EXERCISE PROMPT: Every line in the data below that holds "computer" should be found and copied.

DATASET RECORDS:
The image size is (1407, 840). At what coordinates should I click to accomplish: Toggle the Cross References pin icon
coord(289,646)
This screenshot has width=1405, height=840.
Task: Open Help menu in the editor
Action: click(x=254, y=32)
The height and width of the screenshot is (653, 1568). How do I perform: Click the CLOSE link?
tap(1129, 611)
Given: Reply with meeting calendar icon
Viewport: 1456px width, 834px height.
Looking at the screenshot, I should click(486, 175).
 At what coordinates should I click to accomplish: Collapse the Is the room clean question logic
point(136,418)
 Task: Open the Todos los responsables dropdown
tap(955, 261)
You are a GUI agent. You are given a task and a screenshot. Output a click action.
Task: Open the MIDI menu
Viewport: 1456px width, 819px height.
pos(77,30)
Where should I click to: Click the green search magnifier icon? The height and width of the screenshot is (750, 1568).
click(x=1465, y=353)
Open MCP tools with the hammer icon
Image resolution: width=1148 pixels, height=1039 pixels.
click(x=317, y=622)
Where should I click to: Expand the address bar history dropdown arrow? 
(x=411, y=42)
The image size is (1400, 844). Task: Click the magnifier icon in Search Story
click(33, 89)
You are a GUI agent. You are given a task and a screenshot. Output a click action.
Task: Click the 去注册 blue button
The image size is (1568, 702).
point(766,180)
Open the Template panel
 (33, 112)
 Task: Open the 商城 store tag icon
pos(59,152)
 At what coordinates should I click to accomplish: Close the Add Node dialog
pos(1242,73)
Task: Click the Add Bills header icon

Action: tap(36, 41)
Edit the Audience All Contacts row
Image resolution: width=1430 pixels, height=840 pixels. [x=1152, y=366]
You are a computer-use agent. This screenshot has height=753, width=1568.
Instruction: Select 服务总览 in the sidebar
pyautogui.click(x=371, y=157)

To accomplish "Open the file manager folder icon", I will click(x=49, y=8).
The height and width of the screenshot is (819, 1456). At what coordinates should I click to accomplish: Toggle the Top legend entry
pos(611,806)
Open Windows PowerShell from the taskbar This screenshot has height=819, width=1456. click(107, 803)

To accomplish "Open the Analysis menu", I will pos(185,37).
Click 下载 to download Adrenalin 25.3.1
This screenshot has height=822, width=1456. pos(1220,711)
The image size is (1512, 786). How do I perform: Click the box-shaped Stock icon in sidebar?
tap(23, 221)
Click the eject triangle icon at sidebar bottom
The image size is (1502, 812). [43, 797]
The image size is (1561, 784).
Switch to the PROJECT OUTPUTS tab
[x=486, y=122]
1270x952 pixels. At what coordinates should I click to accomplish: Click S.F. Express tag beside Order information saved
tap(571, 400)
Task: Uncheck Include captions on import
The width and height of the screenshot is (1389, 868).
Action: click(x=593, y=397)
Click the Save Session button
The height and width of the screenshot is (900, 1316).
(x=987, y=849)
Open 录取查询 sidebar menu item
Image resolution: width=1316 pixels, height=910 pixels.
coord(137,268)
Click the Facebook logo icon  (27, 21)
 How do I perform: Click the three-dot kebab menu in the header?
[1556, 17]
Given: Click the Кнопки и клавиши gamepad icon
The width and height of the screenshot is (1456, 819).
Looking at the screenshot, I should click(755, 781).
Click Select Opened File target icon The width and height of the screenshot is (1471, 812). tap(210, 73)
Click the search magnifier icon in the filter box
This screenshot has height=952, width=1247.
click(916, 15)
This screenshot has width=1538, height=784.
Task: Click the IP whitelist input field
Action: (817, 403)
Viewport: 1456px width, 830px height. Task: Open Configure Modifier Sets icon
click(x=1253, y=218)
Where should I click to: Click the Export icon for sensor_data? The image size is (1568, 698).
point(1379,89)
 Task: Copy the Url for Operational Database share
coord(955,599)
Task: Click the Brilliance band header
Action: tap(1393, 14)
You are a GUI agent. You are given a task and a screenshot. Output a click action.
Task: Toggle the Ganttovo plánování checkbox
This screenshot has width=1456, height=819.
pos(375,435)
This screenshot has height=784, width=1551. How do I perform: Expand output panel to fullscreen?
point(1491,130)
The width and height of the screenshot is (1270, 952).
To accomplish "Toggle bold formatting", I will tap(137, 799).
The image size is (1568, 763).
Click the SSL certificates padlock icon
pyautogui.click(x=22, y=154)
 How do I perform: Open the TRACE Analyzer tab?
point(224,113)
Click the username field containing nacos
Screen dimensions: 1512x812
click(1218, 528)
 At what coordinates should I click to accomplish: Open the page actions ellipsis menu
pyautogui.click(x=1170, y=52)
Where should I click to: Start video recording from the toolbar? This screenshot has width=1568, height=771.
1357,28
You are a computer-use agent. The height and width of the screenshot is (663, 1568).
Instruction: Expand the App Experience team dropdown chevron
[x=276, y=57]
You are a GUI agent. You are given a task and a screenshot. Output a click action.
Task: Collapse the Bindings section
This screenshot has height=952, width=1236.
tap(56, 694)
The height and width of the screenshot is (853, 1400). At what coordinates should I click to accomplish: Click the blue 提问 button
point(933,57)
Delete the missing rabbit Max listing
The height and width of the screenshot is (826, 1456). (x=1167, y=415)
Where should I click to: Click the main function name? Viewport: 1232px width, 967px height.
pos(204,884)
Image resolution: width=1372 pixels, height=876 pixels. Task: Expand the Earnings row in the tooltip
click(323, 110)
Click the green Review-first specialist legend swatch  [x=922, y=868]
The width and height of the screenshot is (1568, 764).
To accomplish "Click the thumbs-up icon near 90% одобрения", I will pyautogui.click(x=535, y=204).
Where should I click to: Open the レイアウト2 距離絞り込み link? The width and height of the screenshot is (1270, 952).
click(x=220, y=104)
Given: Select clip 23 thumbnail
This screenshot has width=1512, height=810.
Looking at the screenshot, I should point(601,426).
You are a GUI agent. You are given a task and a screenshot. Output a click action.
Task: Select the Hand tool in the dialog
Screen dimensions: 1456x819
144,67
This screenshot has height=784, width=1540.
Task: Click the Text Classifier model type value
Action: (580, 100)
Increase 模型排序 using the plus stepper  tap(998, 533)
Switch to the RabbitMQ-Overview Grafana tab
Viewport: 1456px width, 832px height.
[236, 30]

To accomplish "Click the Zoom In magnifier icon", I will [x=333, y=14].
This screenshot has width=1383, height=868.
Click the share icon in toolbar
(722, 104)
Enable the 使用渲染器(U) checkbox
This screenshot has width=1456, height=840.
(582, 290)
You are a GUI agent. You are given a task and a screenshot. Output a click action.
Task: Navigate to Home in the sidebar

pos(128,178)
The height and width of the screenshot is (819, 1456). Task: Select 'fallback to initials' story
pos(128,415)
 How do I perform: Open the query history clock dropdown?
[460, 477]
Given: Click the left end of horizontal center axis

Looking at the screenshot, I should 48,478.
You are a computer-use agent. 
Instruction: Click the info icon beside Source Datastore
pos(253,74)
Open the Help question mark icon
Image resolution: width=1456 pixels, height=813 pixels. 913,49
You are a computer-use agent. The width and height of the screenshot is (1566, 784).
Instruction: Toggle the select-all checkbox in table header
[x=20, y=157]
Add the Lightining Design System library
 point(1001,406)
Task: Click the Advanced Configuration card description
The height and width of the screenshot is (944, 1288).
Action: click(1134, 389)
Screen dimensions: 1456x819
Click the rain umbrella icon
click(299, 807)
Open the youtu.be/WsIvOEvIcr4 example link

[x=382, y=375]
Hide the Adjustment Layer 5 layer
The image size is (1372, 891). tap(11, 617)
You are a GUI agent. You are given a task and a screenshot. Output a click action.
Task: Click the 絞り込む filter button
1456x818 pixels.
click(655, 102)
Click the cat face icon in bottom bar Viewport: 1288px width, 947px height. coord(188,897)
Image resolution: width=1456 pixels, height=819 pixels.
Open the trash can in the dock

RESULT FOR THIS TASK:
You are a computer-use agent. This screenshot has height=753, width=1568.
You are a computer-use agent. The height and width of the screenshot is (663, 1568).
You are a computer-use agent. 
You are a computer-use agent. The width and height of the screenshot is (1566, 784).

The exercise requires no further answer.